Customer Detained at Marshalls
In the case involving Marshalls, customer Crystal Adams was stopped by a loss prevention officer as she was leaving the store with her son. The officer allegedly pushed her back into the store, and accused her of shoplifting an outfit she had placed in her purse.
She was taken to a back room in the store, detained there and questioned by two security officers, according to the charge she filed with the Department of Human Rights. "I was kept in the room for 30 to 60 minutes," Adams stated.
She told the security officers that she had a receipt for the outfit, which she had purchased during a previous shopping trip, in her purse. The loss prevention officers allegedly told her the receipt didn't matter, and that they had observed her place an outfit in her purse on camera. As she continued to protest her innocence, "He (a loss prevention officer) told me if I did not stop talking, he would lock me up," according to Adams.
After a manager viewed a video recording of the behavior that had led the officers to detain her, Adams was allowed to leave Marshalls, given a trespass notice, and told not to return to the store, according to her charge.

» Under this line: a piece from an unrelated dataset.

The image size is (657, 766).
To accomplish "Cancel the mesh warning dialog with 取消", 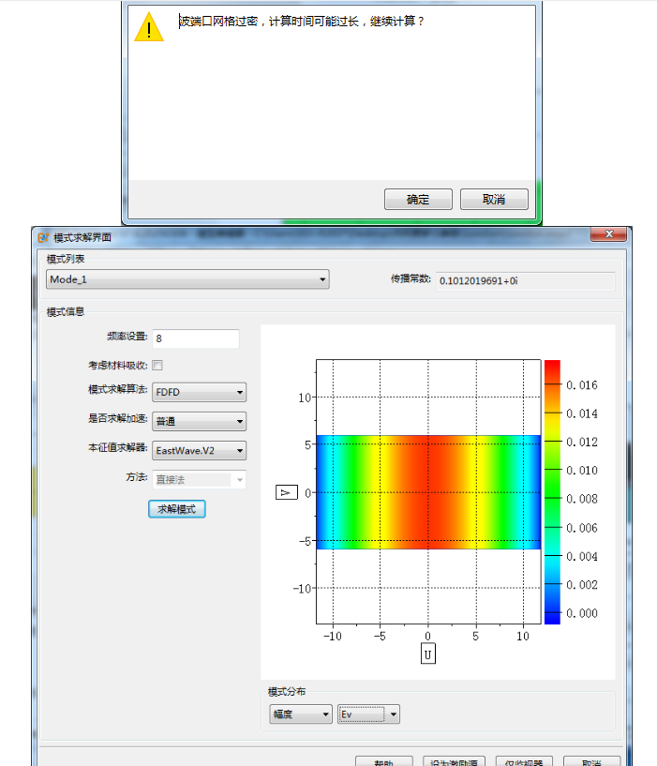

In answering the charge, Marshalls acknowledge that it had mistakenly believed Adams was a shoplifter, but denied that race was a factor in apprehending and detaining her.
However, the Department of Human Rights concluded that race probably was a factor in Adams' detention. The loss prevention supervisor's apprehension "included at least one dismissive reference to the charging part as 'you people' and was more brutal than the respondent has admitted," the department noted.

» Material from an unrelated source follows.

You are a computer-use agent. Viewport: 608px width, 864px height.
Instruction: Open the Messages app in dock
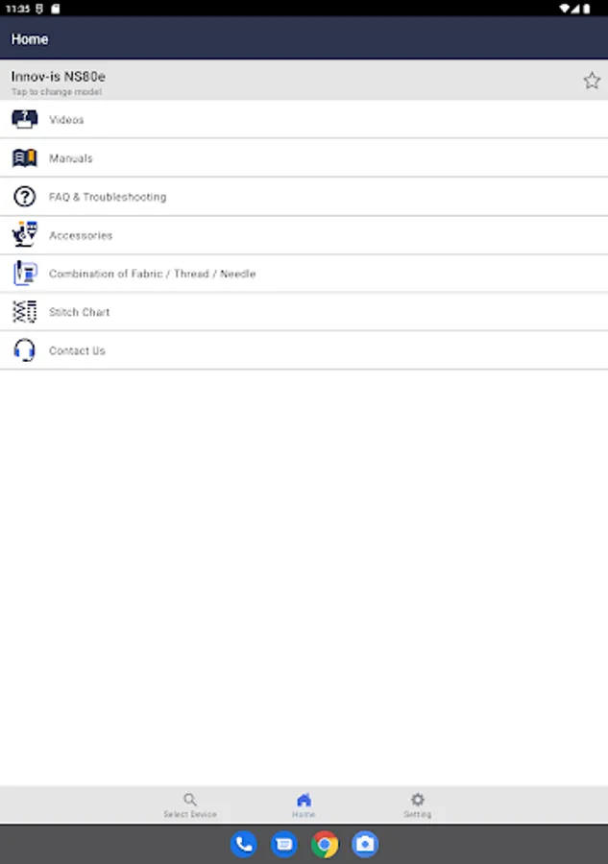284,844
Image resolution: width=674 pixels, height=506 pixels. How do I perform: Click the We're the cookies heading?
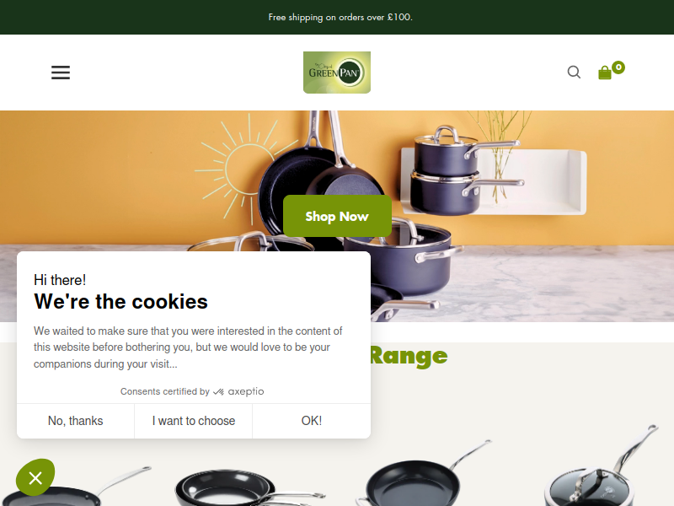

In addition to paying Crystal Adams $20,000, Marshalls has agreed to provide its loss prevention and security staff with training on the public accommodations provisions of the Minnesota Human Rights Act, and to review and revise its loss prevention policies to ensure compliance with the act. Marshalls denies that it discriminated against Adams or violated the Human Rights Act.
Bias Alleged at Walgreens
In the case involving a Walgreens store on Grand Avenue in St. Paul, customer Johnny Aldridge picked up and paid for a prescription, then continued to shop for "stocking stuffers" in the store. He was soon approached by two Walgreen's employees, who told him that the store's surveillance system had recorded him putting something in his pocket.
"I proceeded to remove my jacket and lift up my shirt, so they could see I had not taken anything," Aldridge explained, in a charge filed with the Department of Human Rights.

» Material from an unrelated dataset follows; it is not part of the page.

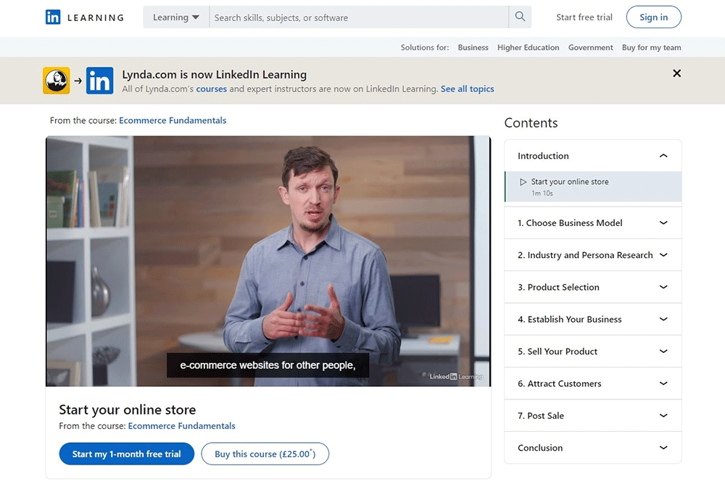The image size is (725, 487).
Task: Click into the search skills input field
Action: 359,17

"I requested that the respondent's employees show me the tape and call the police. The employees refused." They also refused to allow him to purchase the items he had gathered in his cart, and instead ordered him to leave the store, according to Aldridge.
"I believe that the Respondents' employees conducted racial profiling without any evidence that I had shoplifted," Aldridge told the Department of Human Rights. "I do not believe a white customer would have been treated in this manner.
Walgreens denied that it had engaged in racial profiling, and argued that the customer had been detained because his shopping pattern was "highly unusual."
In its investigation, the Department of Human Rights determined that the evidence supports the conclusion that Walgreens' actions were wrongfully motivated by racial bias.
The Department noted that Walgreens failed to provide information that was requested in the course of its investigation, including policy manuals and personnel files. The store had replaced its surveillance system since the date of the alleged incident, and surveillance video of the night in question was no longer available, Walgreens said.
"The Department has failed to receive information from the respondent that was ordered to be submitted by subpoena to the respondent," the Department noted. "With these facts present, it is reasonable to find a lack of credibility in the respondent's argument against the charge of discrimination."
In a settlement negotiated by the Department of Human Rights, Walgreen's agreed to pay Johnny Aldridge $5,000, to provide its loss prevention and security staff with training on the public accommodations provisions of the Minnesota Human Rights Act, and to review and revise its loss prevention policies to ensure compliance with the act. Walgreens denies that it discriminated against Aldridge or violated the Human Rights Act.